→ **INSTRUCTIONS**:
- 1) Transcribe the passage of the work breakdown structure starting with "- Name: Imperative, action-oriented" and going on through "sessions, L=6+ sessions)".
- 2) In the work breakdown structure, how many sessions does an effort size of M stand for?

→ **SOURCE DOCUMENT**:

Obsidian RAG Plugin — Work Breakdown Structure
Date: 2026-04-10
Based on: Technical Design Document v1.0
WBS Overview
The work is decomposed into 5 phases, 15 work areas, and 48 work packages. Phases are sequenced by dependency: foundation first, then bottom-up through the protocol layers, then integration and hardening.
Each work package follows the format:
- ID: Hierarchical code (e.g., 1.1.2)
- Name: Imperative, action-oriented title
- Delivers: Concrete artifact or behavior
- Depends on: Prerequisite WBS IDs
- Effort: S/M/L relative sizing (S=1-2 sessions, M=3-5 sessions, L=6+ sessions)
Phase 0: Project Scaffolding & Environment
0.1 Repository & Build Setup
| ID |
Name |
Delivers |
Depends on |
Effort |
| 0.1.1 |
Initialize TypeScript project structure |
package.json, tsconfig.json, src/ directory skeleton |
— |
S |
| 0.1.2 |
Initialize Python package structure |
pyproject.toml, obsidian_rag/ module skeleton |
— |
S |
| 0.1.3 |
Create development config file |
./obsidian-rag/config.json with ./KnowledgeVault/Default |
0.1.1 |
S |
| 0.1.4 |
Set up OpenClaw plugin manifest |
openclaw.plugin.json with tool declarations |
0.1.1 |
S |
| 0.1.5 |
Configure test runners |
vitest config (TS), pytest config (Python) |
0.1.1, 0.1.2 |
S |
0.2 Environment Validation
| ID |
Name |
Delivers |
Depends on |
Effort |
| 0.2.1 |
Verify Ollama + mxbai-embed-large |
Script that calls /api/embed and returns 1024-dim vector |
— |
S |
| 0.2.2 |
Verify LanceDB Python package |
Script that creates a table, inserts, queries |
— |
S |
| 0.2.3 |
Verify sample vault accessibility |
Script that walks ./KnowledgeVault/Default and counts .md files |
— |
S |
Phase 1: Data Layer (Python Indexer)

[Items listed in a dataset]
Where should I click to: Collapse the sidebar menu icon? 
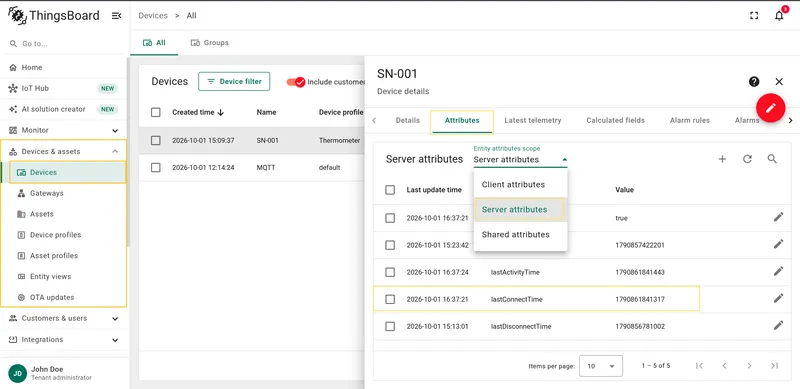pyautogui.click(x=116, y=16)
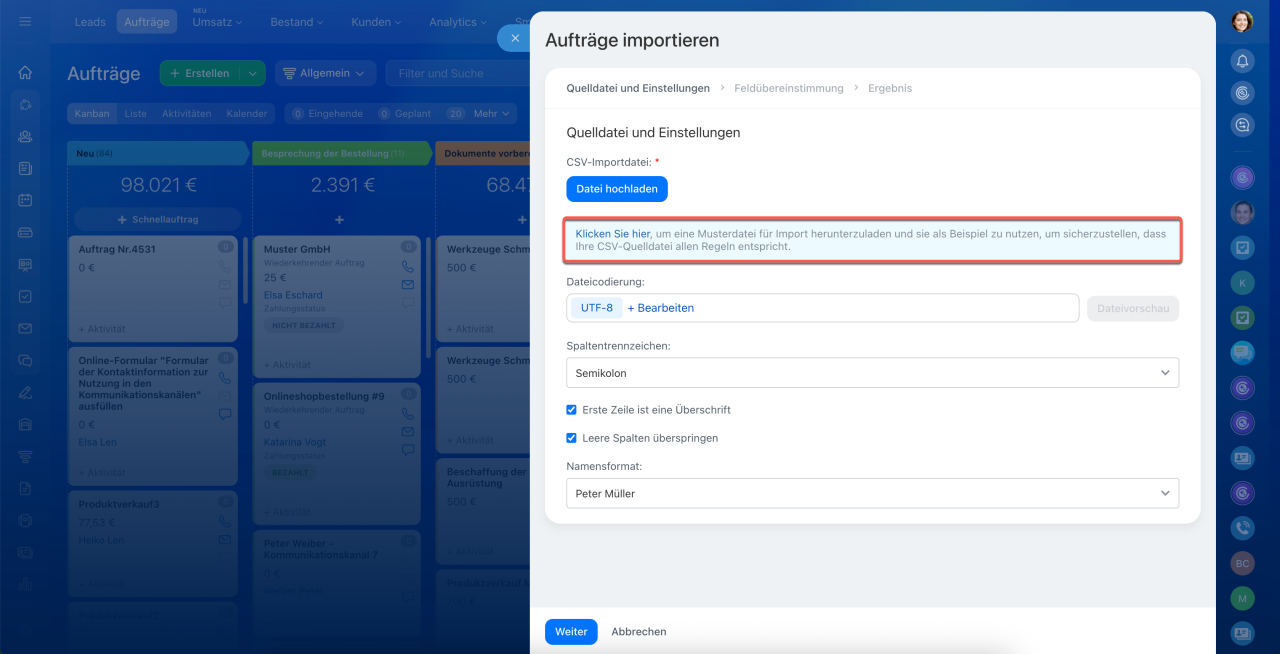The height and width of the screenshot is (654, 1280).
Task: Click the 'Klicken Sie hier' link
Action: tap(612, 234)
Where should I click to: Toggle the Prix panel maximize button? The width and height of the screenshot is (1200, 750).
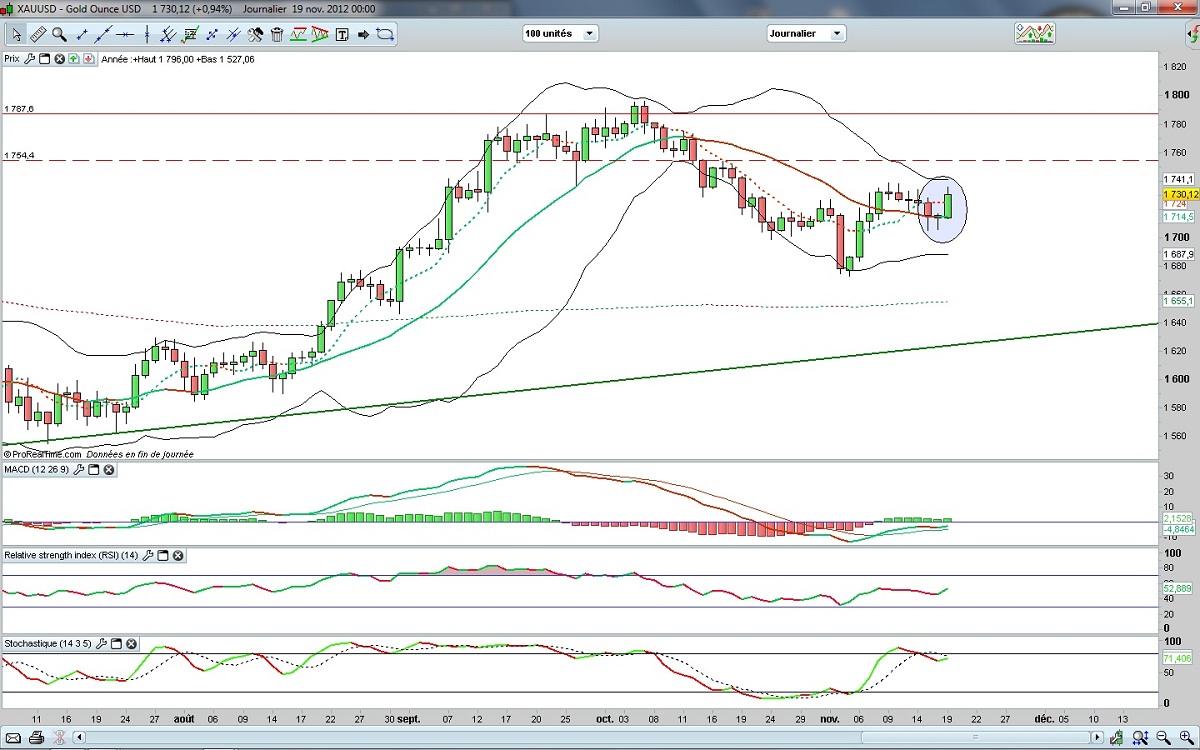point(45,59)
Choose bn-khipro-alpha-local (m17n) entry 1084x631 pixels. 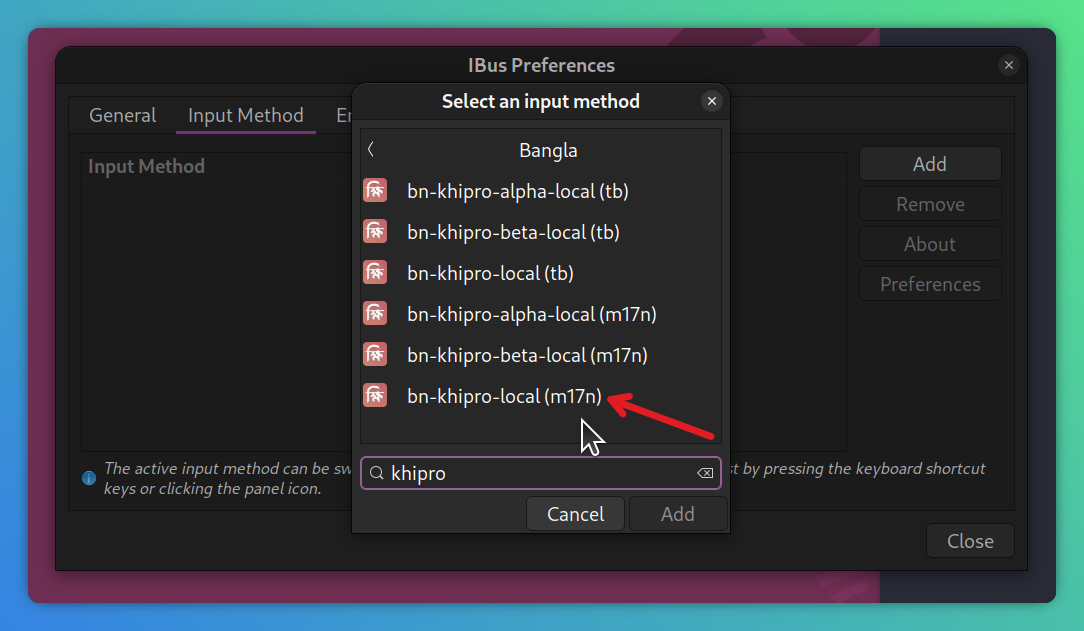coord(541,314)
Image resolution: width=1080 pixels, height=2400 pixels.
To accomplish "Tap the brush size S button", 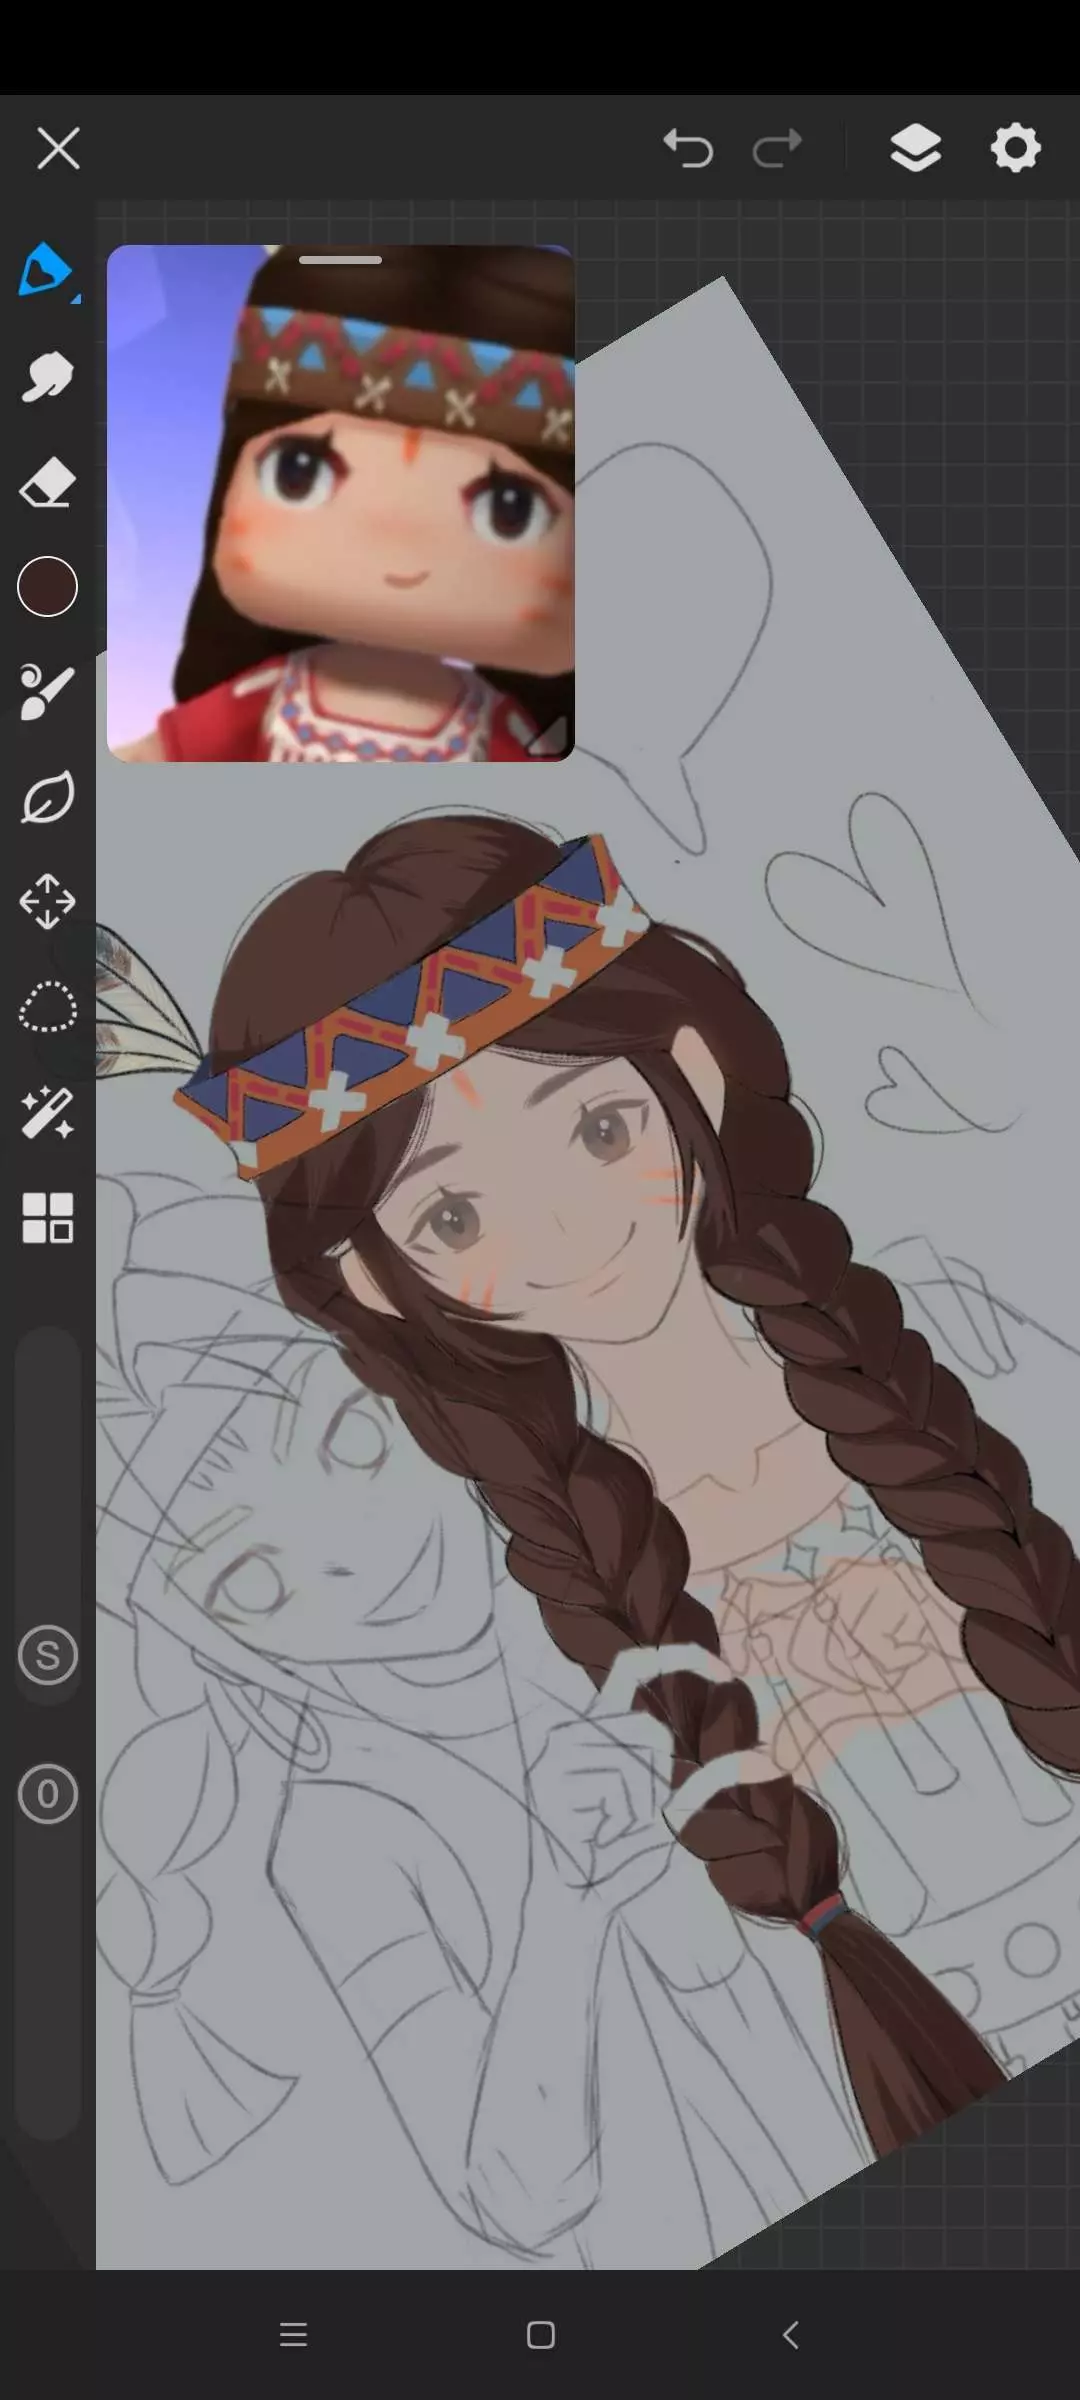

→ **ANSWERS FOR THE EXERCISE**:
- 1)
- Name: Imperative, action-oriented title
- Delivers: Concrete artifact or behavior
- Depends on: Prerequisite WBS IDs
- Effort: S/M/L relative sizing (S=1-2 sessions, M=3-5 sessions, L=6+ sessions)

- 2) 3-5 sessions